- Crest of The No. 81 Squadron IAF "SkyLords"
- Active: 1 September 2013 - Present
- Country: Republic of India
- Allegiance: Indian Armed Forces
- Branch: Indian Air Force
- Role: Transport
- Garrison/HQ: Hindon AFS
- Nickname: "Sky Lords"
- Mottos: सक्षम, सबल, सर्वत्र: (Capable, Powerful, Omnipresent)

Aircraft flown
- Transport: Boeing C-17 Globemaster III

= No. 81 Squadron IAF =

No. 81 Squadron IAF nicknamed as SkyLords is a unit of the Indian Air Force assigned to Western Air Command. The Squadron participates in operations involving air, land and airdrop of troops, equipment, supplies, and support or augment special operations forces, when appropriate. It is responsible for heavy lift operations of the IAF and is based at the Hindan Air Force Station. The squadron operates 11 Boeing C-17 Globemaster IIIs.
☆ ☆ ☆ ☆
Summarize the No. 81 Squadron IAF profile above in two sentences.
☆ ☆ ☆ ☆
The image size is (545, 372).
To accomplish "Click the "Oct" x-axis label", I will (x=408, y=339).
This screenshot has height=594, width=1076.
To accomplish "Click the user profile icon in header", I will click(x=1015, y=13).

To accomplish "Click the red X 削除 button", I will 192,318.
☆ ☆ ☆ ☆
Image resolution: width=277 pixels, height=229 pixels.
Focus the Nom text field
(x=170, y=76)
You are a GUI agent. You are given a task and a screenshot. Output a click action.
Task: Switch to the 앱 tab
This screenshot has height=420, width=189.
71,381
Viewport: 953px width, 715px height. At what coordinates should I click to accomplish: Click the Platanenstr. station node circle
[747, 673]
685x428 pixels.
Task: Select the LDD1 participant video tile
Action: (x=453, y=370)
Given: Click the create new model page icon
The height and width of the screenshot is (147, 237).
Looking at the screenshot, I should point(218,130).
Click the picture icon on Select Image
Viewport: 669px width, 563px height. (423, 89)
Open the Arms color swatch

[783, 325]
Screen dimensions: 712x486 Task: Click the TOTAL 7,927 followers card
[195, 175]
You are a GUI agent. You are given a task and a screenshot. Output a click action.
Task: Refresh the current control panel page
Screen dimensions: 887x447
☆ ☆ ☆ ☆
Solution to the exercise:
No. 81 Squadron IAF, nicknamed SkyLords, is an Indian Air Force unit assigned to Western Air Command that is responsible for the service's heavy lift operations and flies 11 Boeing C-17 Globemaster IIIs. The squadron takes part in operations involving air, land and airdrop of troops, equipment and supplies, and it supports or augments special operations forces when appropriate.